Over the last decade or so, IT security has exploded as a field, both in terms of the complexity and breadth of the subject matter, and the opportunities available to security-focused IT professionals. Security has become an inherent part of everything in IT, from network management to web, application and database development. But even with the increased focus on security, there is still much work to be done in the field, and opportunities for security-minded IT professionals aren’t likely to decrease any time soon.
For those who are already in the IT security field, or are looking to enhance their career, there are a range of certifications and training options available for those who want to learn about IT security and demonstrate that knowledge to current and potential employers. However, a lot of the more advanced IT security certifications require a level of knowledge, experience and commitment that might be outside of the range of many newer IT professionals.
A good certification to demonstrate basic security knowledge is the CompTIA Security+ certification. Unlike other certifications, such as the CISSPor the CISM, the Security+ doesn’t have any mandatory experience or prerequisites, though CompTIA does recommend that candidates have at least two years of experience with networking in general, and security in particular. CompTIA also suggests that Security+ candidates obtain the CompTIA Network+ certification, but they don’t require it.
Even though the Security+ is more of an entry-level certification than others, it’s still a valuable certification in its own right. In fact, the Security+ is a mandated certification for the US Department of Defense, and is accredited by both the American National Standard Institute (ANSI) and the International Organization for Standardization (ISO). Another benefit of the Security+ is that it’s vendor-neutral, instead choosing to focus on security topics and technologies in general, without limiting its focus to any one vendor and their approach.
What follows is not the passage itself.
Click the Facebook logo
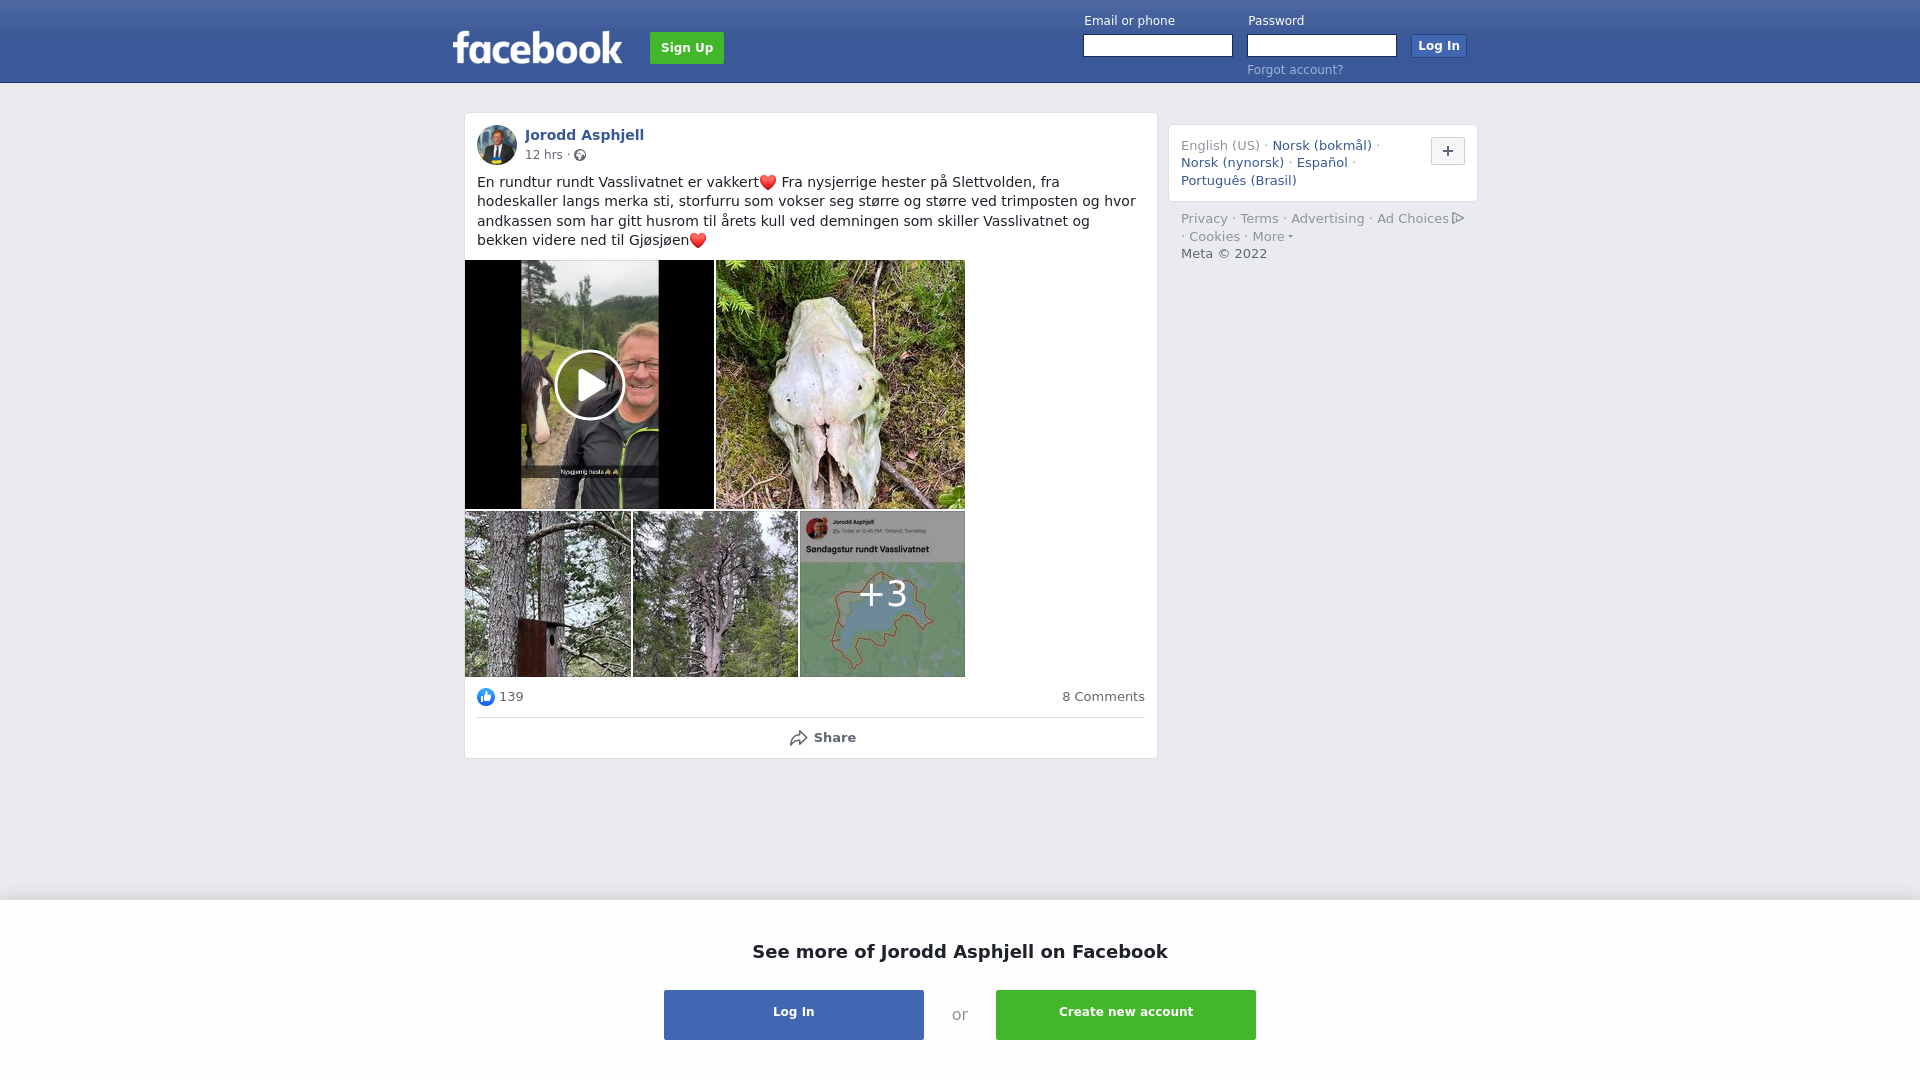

Topics Covered by the Security+ Examination
The Security+ is basically a generalist certification – meaning that it evaluates a candidate’s knowledge across a range of knowledge domains, as opposed to focusing on any one area of IT. So, instead of maintaining a focus on application security only, say, the questions on the Security+ will cover a broader range of topics, aligned according to the six primary knowledge domain defined by CompTIA (the percentages next to each indicate the representation of that domain on the exam):
- Network Security (21%)
- Compliance and operational security (18%)
- Threats and vulnerabilities (21%)
- Application, Data, and Host Security (16%)
- Access control and identity management (13%)
- Cryptography (11%)
The exam provides questions from all of the domains above, although it is somewhat weighted to give more emphasis on some areas. For example, you can expect more questions on network security as opposed to cryptography, for example. That said, you shouldn’t necessarily focus your studying on any one area, especially if it leads you to exclude any of the others. A good, broad knowledge of all the domains listed above remains the best way to be prepared for the test.
There is only one exam required to earn the Security+ certification. That exam (exam SY0-301) is comprised of 100 questions, and is provided over a 90-minute period. The grading scale is from 100 to 900, with a passing score of 750, or roughly 83% (although that’s just an estimate, because the scale changes somewhat over time).
In addition to the Security+, CompTIA offers a more advanced certification, the CompTIA Advanced Security Practitioner (CASP), providing a progressive certification path for those who want to continue their security career and studies. Like the Security+, the CASP covers security knowledge across a number of knowledge domains, but the depth and complexity of the questions asked on the CASP exam exceed those of the Security+.
CompTIA also offers numerous certifications in other areas of IT as well, including networking, project management and systems administration. And, if security is your chosen field, you might consider other certifications such as the CISSP, CEH, or a vendor-based certification such as the Cisco CCNA Security or Check Point Certified Security Administrator (CCSA), to extend and deepen your knowledge of security.